'''

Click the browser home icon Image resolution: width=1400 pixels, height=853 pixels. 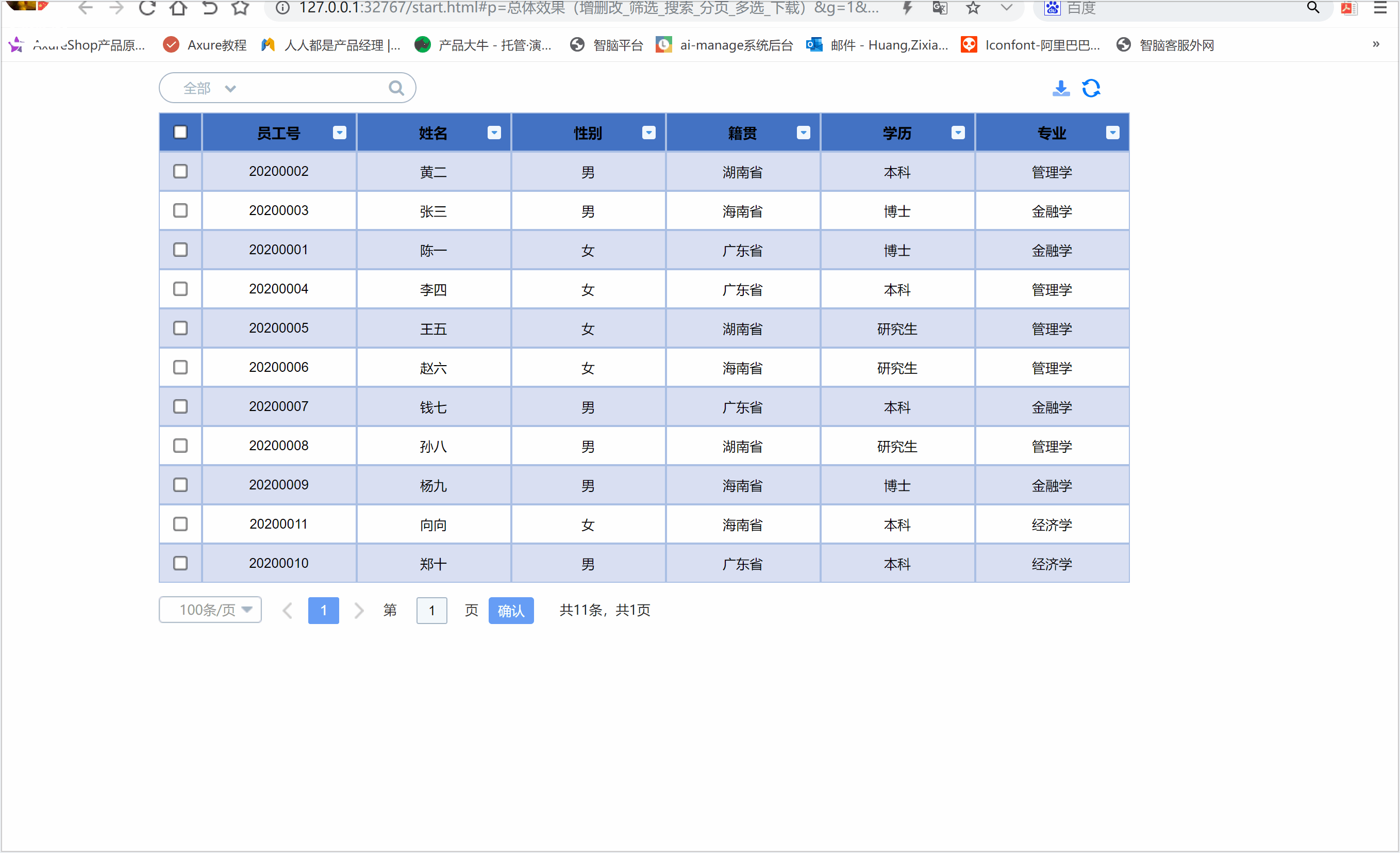point(178,8)
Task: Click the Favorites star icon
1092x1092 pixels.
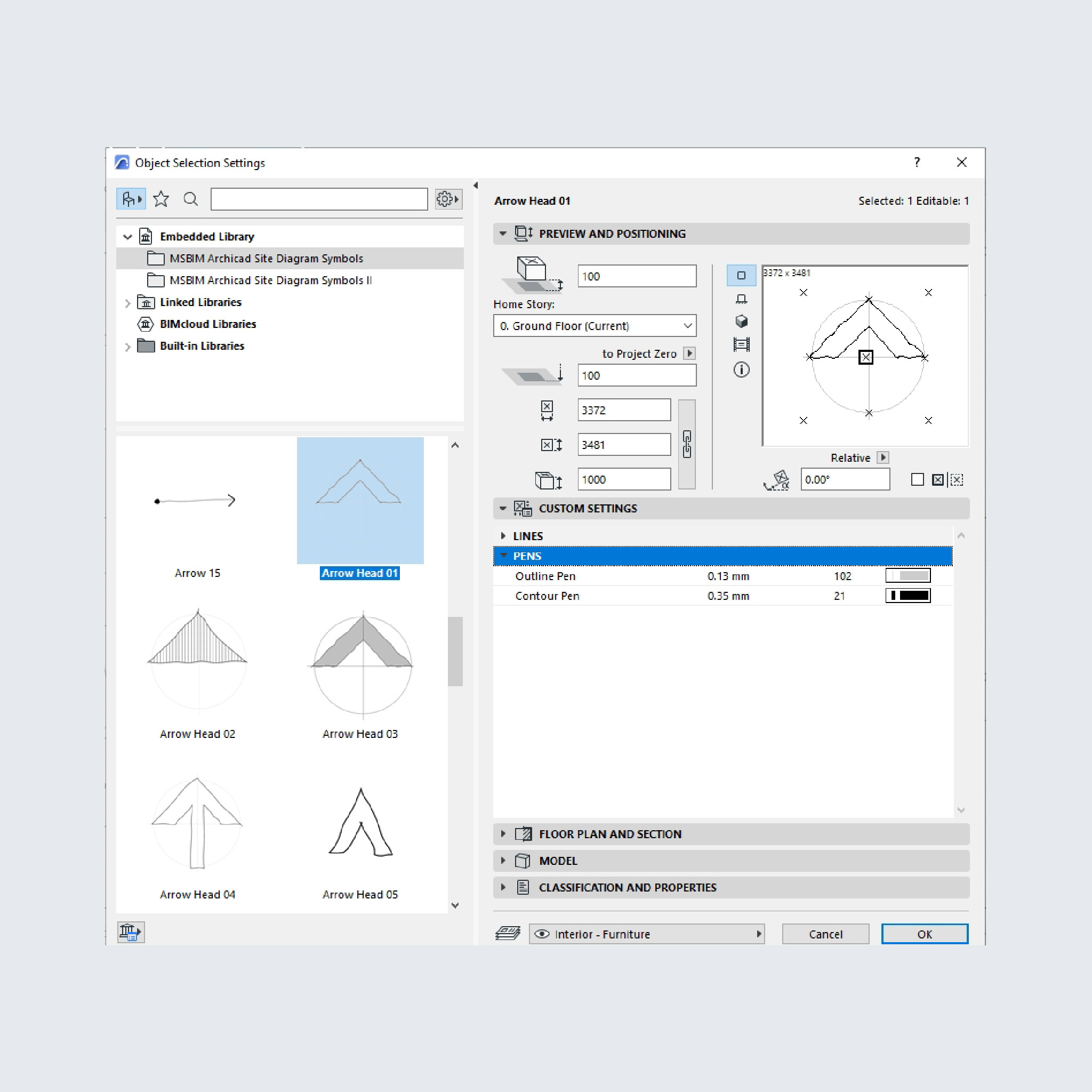Action: click(161, 199)
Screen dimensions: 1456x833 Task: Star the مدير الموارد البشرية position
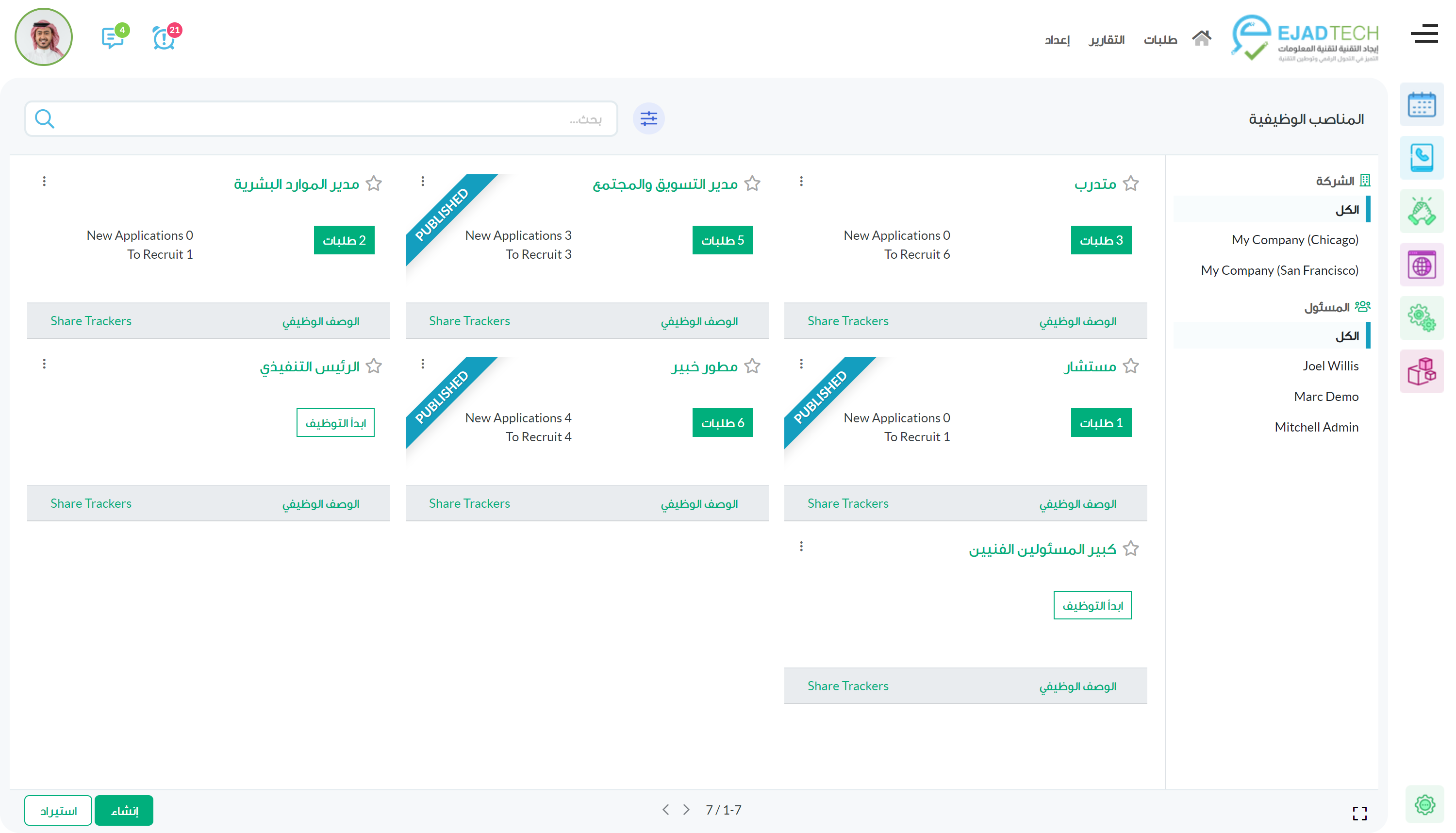click(373, 183)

'''

**WHAT THE EXERCISE ASKS:** Your response should consist solely of the lines from the line with "Screen dimensions: 1456x833" through the last line of the entries above, printed exactly and without pictures.

**RESULT OF THE TASK:**
Screen dimensions: 1456x833 Task: Star the مدير الموارد البشرية position
click(373, 183)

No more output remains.